Student: All these errors are of the same type. They take data about large numbers of people, and try to use it in personal cases.

Mentor: Collecting data about large numbers of people (or other objects), and using this data for studying other large groups of people as you did in the "Conclusion that may be true" column, belongs to statistics. The only time it can be used for probability, that is, for studying chances in individual cases, is when all the experiments are the same (or almost the same). You can use data (statistics) from rolling a six-sided die one million times (in exactly the same manner!) to find the chances (probability) of rolling 5 on your next try. You can not use data (statistics) from studying driving records of a million people to find the chances (probability) of yourself having an accident today.

Student: So statistics deals with data that may or may not be useful for finding probability.

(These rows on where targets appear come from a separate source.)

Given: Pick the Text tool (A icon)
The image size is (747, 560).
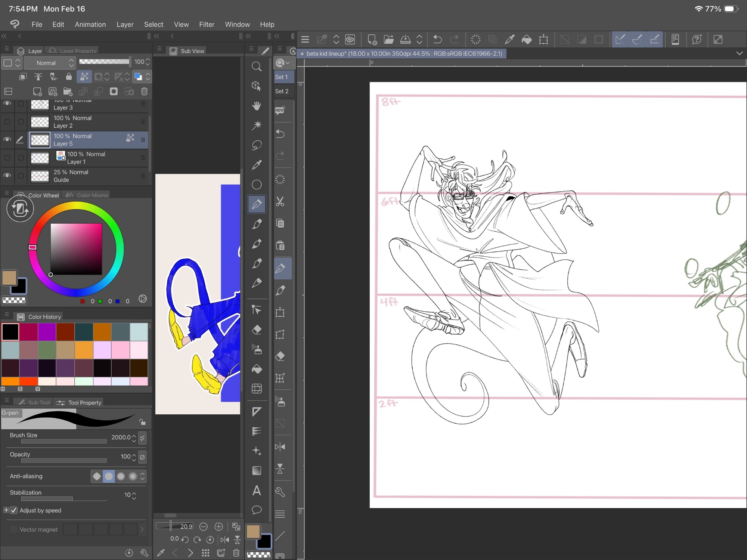Looking at the screenshot, I should (256, 491).
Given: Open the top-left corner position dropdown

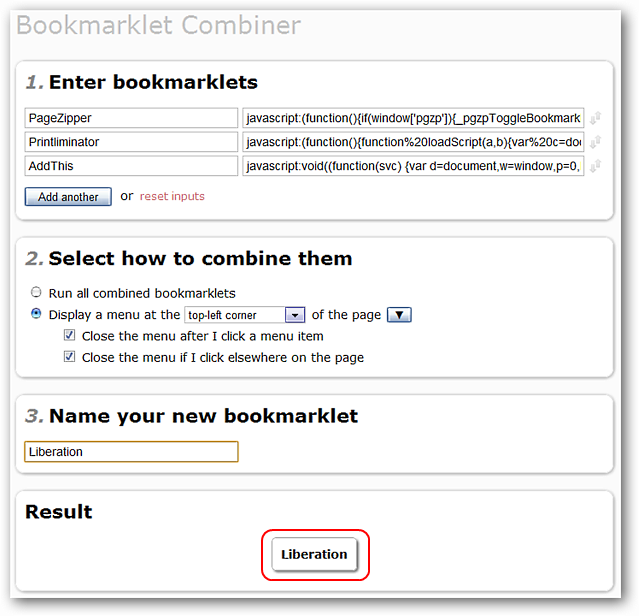Looking at the screenshot, I should 245,315.
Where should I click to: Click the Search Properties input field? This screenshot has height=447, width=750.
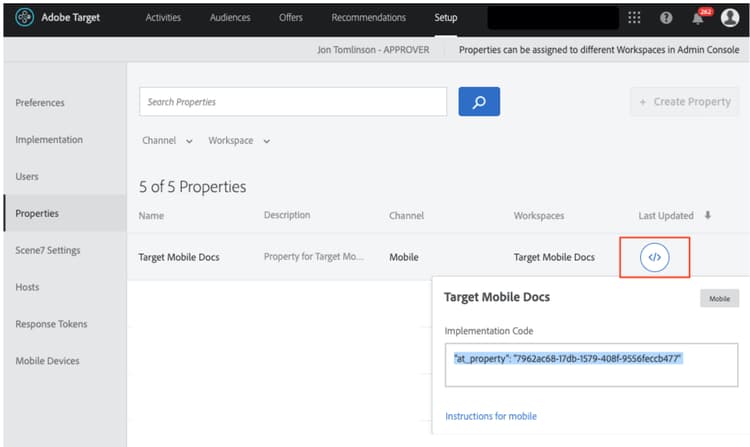point(292,102)
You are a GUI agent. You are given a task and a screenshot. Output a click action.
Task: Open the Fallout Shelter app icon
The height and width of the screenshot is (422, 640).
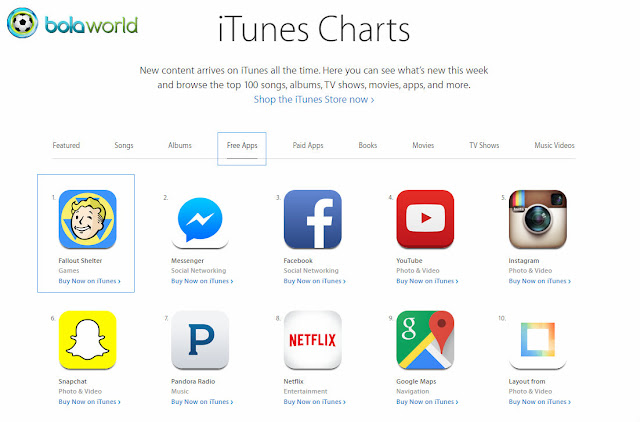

Mentor: Yes. Data can also be useful by itself, without any connection to probability. For example, you need to know, at least approximately, how many voters live in a particular city in order to prepare for elections. You may want to know the average amount of hazardous chemicals each factory discharges into a particular water basin per month in order to find out if there is a serious environmental problem. You might want to know the proportion of people who get the flu during each year in order to compare several years and to try to find out what may cause increases in flu rates.

Student: I am just glad there are computers to help us to deal with all that data!